What I've done: Each slab costs £4. Divided each amount by 4 to give 55 slabs and 112 slabs. Each slab is 0.25 m sqd. So 55 slabs is 13.75 m sqd and 112 slabs is 28 m sqd. x(x+3) = x sqd + 3x.
x sqd + 3x > 13.75
x sqd + 3x < 28
But they don't factorise, and formula gives long decimals, so don't think this is the route to solving...
Would really appreciate help here.

Try doing it in terms of the number of slabs along the width instead of the width. If n is the number of slabs, then n(n+6) are used and the cost is 4n(n+6). You'll find the numbers drop out much nicer this way.

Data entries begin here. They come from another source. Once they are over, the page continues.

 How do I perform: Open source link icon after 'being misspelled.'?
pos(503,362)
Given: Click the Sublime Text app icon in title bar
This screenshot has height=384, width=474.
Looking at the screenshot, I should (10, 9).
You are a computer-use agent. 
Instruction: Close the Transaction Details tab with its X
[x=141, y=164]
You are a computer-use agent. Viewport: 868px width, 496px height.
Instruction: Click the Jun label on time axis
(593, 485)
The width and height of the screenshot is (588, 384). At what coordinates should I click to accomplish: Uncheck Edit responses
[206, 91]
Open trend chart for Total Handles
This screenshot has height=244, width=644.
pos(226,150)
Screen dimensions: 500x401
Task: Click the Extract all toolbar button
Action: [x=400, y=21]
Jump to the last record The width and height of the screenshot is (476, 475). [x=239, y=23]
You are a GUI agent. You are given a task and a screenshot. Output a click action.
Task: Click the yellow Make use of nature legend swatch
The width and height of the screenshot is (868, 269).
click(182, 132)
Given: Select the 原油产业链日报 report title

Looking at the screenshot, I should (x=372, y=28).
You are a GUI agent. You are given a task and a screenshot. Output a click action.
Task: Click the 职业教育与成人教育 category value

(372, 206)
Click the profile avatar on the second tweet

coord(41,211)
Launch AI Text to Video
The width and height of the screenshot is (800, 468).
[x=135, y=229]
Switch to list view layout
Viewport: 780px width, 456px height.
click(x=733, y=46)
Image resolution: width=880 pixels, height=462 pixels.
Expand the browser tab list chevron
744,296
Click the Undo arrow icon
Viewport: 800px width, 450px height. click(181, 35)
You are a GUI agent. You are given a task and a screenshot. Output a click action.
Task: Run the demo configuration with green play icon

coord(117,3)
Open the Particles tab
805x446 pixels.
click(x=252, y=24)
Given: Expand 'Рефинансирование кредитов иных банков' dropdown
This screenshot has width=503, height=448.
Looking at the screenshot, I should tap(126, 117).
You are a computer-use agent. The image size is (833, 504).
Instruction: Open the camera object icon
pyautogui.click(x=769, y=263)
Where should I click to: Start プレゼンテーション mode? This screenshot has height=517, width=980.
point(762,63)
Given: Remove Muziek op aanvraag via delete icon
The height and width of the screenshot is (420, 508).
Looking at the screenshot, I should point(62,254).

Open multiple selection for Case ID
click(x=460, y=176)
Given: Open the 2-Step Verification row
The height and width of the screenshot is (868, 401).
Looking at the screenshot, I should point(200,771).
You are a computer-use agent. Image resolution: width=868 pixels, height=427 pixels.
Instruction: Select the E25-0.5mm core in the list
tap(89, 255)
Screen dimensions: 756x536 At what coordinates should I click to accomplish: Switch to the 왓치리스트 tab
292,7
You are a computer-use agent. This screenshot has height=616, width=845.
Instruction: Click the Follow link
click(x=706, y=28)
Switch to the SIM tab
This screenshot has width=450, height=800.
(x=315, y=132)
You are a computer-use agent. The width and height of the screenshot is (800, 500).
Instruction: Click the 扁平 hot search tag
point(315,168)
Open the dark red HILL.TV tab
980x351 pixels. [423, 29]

Thanks Gregorius. In fact, I'd tried that as well, and did find that they factorised nicely.
x sqd + 6x > 55
x sqd + 6x < 112
I get x values of -11 and 5, and -14 and 8.
I rejected the negative values as that would give a negative number of slabs.

OK so far...

So we're left with x= 5 slabs, or 8 slabs.

I can see that n must be larger than 5 and less than 8. BUT...how do I then get to the two values of n that will give me the two different expenditures the question asks for? The answers give two exact amounts rather than inequalities - £288 and £364.

n is an integer larger than 5 and less than 8 - therefore n = 6 or n = 7. Substitute back into 4n(n+6) and you get £288 & £364.